Dear old friend, I received your book in the mail today and just finished reading it in one session! I am overwhelmed with admiration for your courage. I always hoped you had it in you! This book is a tremendous resource and I'm sure I'll be able to use things from it in my own work as a spiritual director.
In the words of Mr. Spock, "I am now, and will always be, your friend."
Peace be with you.
I wanted to let you know I liked your book. I thought it was organized well. I liked the resources that you make available and everything you pointed out about abuse and what it is. 👍👍
"I liked it and was encouraged by your journey. I'm positive that you are making others feel that they too can face the same or similar obstacles.
Who am I?
Under the extreme influence of a narcissistic misogynist, I lost my sense of self-identity. I became what he wanted to me to be and I forgot who I was. I didn’t know what I wanted or what I liked and had lost my view of God’s calling on my life. I had become translucent, like a paper doll, lacking depth and lacking purpose. I needed more than healing – I needed to be brought back to life.
In the midst of the chaos and confusion, God leaned in. So gently, He breathed on me, restored the edges of my fading existence, and cut the puppet strings.

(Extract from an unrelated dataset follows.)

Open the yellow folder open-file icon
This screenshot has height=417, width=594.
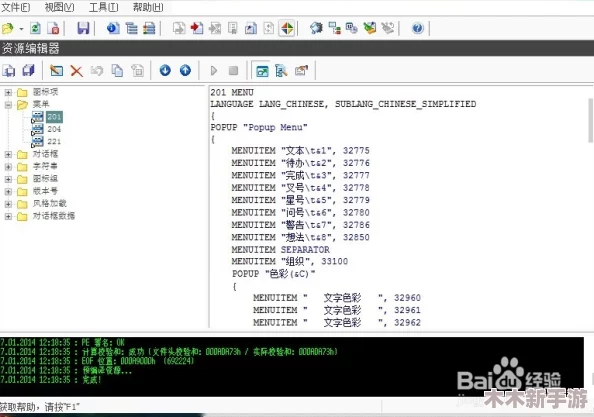pos(8,28)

In the midst of the chaos, God called to me….
My Dear Daughter,
You are my beloved, the one I cherish. I’ve seen you fading away under the pressure of negativity and insults – and I wept. I heard your cry for help – and I came to your rescue. I made you with purpose and design. You have a high calling and a unique place in this world and in my heart. Come to me, you who are so weary…rest in my arms and be restored. I will take your paper thin heart and breathe life back into it until it rises and falls with the thrum of beating wings once again.